About this task - Which of the lines below include "heading"? Each one should be copied out.

Saved data entries
--------------------------------
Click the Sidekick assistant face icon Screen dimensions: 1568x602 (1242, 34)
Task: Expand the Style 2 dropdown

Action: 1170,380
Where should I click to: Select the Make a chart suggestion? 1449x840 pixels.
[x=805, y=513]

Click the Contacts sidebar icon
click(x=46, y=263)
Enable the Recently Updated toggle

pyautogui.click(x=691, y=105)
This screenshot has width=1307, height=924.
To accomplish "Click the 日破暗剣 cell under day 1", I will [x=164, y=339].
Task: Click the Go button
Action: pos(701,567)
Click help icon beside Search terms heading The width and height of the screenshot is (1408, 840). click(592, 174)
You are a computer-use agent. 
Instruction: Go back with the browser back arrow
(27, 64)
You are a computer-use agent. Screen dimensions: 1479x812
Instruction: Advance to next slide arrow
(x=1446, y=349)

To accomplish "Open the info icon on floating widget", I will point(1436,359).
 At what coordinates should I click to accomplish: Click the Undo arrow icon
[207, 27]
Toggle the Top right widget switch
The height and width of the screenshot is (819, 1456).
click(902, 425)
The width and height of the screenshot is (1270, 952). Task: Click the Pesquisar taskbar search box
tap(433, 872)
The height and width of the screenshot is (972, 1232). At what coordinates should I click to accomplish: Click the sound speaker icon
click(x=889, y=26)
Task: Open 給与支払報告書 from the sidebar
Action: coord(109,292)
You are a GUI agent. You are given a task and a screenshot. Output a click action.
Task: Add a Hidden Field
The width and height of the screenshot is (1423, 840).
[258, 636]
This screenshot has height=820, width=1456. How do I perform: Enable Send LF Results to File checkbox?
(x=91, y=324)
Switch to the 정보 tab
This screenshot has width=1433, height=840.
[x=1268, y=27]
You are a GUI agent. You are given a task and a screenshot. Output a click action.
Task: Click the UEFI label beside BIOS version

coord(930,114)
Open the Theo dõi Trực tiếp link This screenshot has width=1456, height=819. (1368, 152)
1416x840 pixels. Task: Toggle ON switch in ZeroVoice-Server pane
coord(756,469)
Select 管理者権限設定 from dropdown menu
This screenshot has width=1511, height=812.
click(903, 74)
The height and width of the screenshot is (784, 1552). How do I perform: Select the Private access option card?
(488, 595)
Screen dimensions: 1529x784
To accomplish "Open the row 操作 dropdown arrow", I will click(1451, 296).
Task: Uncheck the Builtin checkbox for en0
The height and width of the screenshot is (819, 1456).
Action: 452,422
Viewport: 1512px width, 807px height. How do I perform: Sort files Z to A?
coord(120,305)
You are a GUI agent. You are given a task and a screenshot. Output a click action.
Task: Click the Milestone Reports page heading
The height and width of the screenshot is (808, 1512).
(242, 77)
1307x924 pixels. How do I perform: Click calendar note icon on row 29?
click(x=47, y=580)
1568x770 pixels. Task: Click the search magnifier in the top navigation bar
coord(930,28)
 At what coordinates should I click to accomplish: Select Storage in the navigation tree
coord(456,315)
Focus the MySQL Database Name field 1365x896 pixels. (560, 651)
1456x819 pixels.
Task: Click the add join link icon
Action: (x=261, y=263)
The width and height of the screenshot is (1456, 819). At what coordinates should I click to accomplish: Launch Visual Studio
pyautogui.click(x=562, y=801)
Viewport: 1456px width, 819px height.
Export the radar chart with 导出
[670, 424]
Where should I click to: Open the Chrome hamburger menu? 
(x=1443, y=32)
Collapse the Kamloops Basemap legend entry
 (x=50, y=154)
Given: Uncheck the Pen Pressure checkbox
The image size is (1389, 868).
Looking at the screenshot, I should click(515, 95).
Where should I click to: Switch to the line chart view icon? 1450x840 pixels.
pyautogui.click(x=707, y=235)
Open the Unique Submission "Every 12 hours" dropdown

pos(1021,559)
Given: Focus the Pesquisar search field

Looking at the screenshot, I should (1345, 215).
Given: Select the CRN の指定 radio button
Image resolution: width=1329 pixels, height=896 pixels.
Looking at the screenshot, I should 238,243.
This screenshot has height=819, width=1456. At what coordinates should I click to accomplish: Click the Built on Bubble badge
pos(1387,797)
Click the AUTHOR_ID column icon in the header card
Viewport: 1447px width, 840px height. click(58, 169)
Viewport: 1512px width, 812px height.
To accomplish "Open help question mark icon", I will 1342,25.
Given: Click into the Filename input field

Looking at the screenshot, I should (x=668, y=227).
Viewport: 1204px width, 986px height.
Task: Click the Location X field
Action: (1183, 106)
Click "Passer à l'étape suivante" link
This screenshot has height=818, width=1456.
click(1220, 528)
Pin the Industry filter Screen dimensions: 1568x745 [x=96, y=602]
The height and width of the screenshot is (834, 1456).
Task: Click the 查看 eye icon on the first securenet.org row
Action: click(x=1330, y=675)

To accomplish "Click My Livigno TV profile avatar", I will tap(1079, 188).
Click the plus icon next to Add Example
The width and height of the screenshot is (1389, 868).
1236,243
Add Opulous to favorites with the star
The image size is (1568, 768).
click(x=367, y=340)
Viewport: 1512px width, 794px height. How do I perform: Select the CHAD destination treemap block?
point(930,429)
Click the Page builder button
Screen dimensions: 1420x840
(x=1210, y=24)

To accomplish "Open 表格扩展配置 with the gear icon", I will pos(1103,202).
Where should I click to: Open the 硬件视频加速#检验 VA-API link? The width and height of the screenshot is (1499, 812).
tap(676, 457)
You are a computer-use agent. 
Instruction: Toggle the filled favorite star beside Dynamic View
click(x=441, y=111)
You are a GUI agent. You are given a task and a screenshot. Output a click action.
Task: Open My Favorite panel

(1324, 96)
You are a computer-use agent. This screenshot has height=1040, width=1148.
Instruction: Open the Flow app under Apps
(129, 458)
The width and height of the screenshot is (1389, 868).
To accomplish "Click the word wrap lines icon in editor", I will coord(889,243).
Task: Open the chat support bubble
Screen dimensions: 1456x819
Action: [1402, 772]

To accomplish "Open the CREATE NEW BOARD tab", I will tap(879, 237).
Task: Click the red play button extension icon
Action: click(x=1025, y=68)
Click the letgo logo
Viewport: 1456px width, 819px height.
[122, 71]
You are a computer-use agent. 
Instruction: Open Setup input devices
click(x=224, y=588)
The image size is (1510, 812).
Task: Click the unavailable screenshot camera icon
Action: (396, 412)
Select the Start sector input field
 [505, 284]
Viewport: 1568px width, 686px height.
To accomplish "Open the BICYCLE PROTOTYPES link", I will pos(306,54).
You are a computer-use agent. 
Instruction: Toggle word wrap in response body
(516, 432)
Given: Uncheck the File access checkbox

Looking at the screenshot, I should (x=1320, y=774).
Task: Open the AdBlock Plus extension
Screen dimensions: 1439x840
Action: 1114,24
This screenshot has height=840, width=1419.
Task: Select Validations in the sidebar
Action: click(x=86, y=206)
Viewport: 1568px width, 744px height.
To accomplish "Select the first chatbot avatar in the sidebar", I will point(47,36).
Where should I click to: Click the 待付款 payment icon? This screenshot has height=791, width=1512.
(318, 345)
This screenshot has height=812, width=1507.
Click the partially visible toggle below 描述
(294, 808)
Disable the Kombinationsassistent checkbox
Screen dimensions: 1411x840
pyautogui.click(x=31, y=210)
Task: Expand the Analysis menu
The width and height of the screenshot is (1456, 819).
--------------------------------
Exercise answer -
Click help icon beside Search terms heading The width and height of the screenshot is (1408, 840). click(592, 174)
Task: Click the Milestone Reports page heading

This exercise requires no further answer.